• **Your assignment**: The listing below must be returned in full and unchanged, without the images it carries.
━━━━━ Material provided ━━━━━
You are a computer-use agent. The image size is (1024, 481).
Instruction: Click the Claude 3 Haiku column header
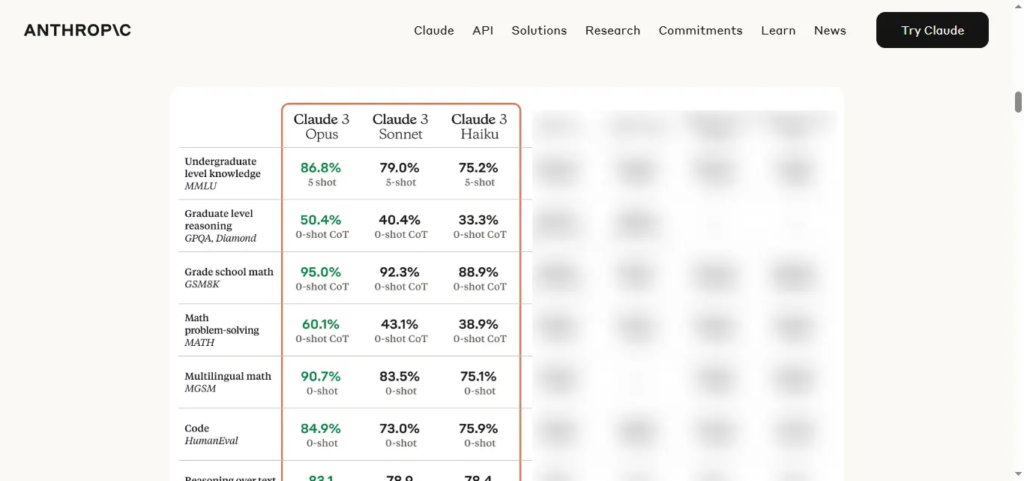[479, 127]
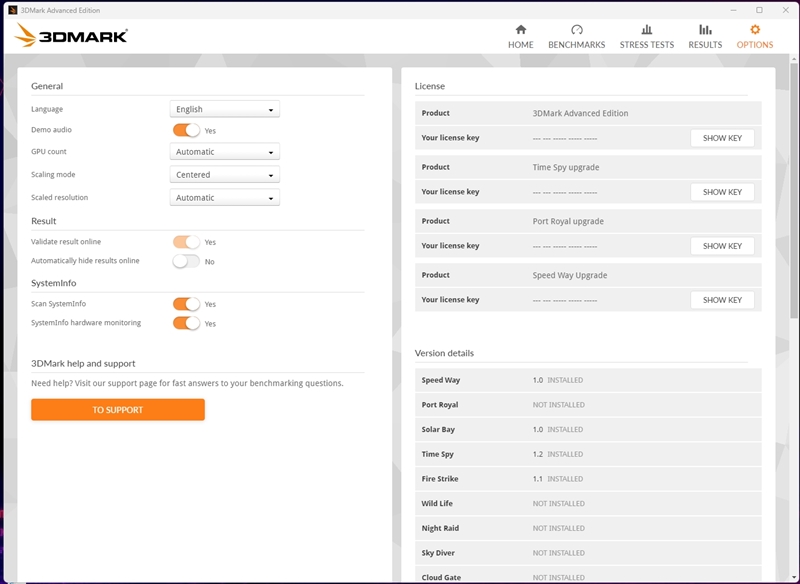Toggle the Demo audio switch
The width and height of the screenshot is (800, 584).
coord(186,130)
━━━━━
• **Solution to the exercise**:
You are a computer-use agent. The image size is (1024, 481).
Instruction: Click the Claude 3 Haiku column header
[479, 127]
Toggle the Demo audio switch
The width and height of the screenshot is (800, 584).
coord(186,130)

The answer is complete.